A Framework for Understanding Paramodal Phenomena

A Paramodal Phenomenon is every phenomenon that is not explicable with our current informational theory in the given context. At the moment there should be a definitive analog-digital barrier, similar to the blood-brain barrier, that prevents our minds from getting unintended side effects from our digital devices. We are already seeing some intoxicating phenomena like mental health decline due to early exposure to digital screens, especially in young children.

Simple, reproducible experiments should be designed to detect these phenomena, especially as our devices become more interconnected.

For example:

If I type on a keyboard the words: Alexa, what time is it? Alexa should not answer the question.

The same phenomenon is perfectly normal and explicable if I have a screen reader active that reads the typed words to Alexa.

If I have a robotic cleaner that is connected to the Internet, it should only clean if I say so.

If I used to have an alarm on my smartphone that wakes me up at 6.30 and then buy a new smartphone, that is not a clone of the old one, I should be worried if the next day it rings at 6.30 without me prepping the alarm.

If I buy physical things in the store around the corner, Amazon should not recommend similar things to me.

Experiments should be easily reproducible, so it is better to use no sophisticated devices, the more networked or smart our daily things become, the more difficult it will be to detect these paramodal phenomena.

As we venture further into this era of advanced AI, understanding and monitoring its influence on our daily lives becomes increasingly important.
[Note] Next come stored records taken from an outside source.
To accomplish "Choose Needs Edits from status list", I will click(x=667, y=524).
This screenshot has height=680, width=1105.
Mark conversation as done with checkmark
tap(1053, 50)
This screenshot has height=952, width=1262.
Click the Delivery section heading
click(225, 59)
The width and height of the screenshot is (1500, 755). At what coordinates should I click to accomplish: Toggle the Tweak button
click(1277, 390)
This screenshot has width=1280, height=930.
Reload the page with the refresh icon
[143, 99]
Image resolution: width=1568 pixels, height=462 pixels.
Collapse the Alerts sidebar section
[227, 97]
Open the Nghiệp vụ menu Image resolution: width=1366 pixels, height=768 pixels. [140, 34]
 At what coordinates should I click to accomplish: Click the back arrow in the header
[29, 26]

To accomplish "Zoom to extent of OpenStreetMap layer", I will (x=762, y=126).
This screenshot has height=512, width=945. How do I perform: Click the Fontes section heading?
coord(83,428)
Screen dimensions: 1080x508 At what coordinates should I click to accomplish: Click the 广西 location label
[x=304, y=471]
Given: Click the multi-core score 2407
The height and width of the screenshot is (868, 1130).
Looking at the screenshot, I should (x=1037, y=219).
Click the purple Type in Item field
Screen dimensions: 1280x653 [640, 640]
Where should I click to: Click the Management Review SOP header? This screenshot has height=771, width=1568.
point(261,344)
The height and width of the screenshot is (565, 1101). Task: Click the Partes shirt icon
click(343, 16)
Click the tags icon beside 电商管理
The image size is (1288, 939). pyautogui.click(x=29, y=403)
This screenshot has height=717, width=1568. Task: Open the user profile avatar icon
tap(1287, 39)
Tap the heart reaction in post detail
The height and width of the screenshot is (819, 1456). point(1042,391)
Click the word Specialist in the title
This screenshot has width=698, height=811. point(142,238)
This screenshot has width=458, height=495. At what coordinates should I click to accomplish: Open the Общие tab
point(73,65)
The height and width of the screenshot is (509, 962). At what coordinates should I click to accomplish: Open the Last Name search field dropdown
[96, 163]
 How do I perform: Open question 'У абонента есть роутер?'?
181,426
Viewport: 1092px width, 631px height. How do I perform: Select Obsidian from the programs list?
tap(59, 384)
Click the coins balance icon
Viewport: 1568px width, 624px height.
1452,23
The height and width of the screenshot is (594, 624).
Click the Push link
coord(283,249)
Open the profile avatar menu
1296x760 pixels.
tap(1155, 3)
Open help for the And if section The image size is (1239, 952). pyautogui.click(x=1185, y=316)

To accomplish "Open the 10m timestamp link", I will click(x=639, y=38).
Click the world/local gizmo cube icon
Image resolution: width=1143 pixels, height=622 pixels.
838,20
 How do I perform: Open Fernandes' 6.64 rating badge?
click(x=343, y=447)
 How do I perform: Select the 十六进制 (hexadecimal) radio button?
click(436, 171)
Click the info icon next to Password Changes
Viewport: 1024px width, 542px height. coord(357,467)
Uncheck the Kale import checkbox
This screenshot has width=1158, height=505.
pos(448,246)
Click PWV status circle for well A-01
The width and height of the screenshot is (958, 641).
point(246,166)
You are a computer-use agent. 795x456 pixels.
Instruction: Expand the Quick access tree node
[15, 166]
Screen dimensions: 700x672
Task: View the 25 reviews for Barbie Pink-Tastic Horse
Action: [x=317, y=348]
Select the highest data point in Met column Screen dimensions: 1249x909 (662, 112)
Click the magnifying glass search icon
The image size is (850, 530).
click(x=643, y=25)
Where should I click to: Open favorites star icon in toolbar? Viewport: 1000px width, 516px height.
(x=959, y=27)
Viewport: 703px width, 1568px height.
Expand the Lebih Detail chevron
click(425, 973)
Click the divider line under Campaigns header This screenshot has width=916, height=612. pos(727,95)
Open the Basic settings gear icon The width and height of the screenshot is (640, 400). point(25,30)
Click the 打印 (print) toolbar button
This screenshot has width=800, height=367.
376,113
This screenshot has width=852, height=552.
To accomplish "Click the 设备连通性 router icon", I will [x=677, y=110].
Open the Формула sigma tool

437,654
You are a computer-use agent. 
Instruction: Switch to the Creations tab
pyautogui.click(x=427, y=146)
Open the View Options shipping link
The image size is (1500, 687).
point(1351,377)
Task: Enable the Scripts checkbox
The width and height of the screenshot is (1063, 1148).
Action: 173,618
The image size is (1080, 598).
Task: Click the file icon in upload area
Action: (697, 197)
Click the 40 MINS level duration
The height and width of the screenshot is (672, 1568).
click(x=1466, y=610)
In subsequent parts of this series, I will delve deeper into how AI could subtly and significantly alter our mental processes, emphasizing the need for awareness and proactive measures in this evolving landscape.

Experiments ought to be easily reproducible, and this becomes more challenging with the increase in sophisticated, networked, or ‘smart’ devices in our daily lives. Such devices make it difficult to detect these paramodal phenomena.

In part 2 of the series, I will explore potential encounters of the 2nd kind, how AI could alter our neuronal pathways more and more without us noticing it, no cybernetic implants necessary. These changes will be reversible but not without undergoing severe stress. Furthermore, they could be beneficial in the long run, but we should expect severe missteps along the way. Just remember how power surges were once considered treatment for mental illnesses. Or how we had thousands of deaths because doctors refused to wash hands. We should therefore expect AGI to make similar harmful decisions.

In part 3 of the series, I will explore encounters of the 3rd kind, how AGI will try to adapt our minds irreversibly, if this should be concerning and how to mitigate the mental impact this could cause.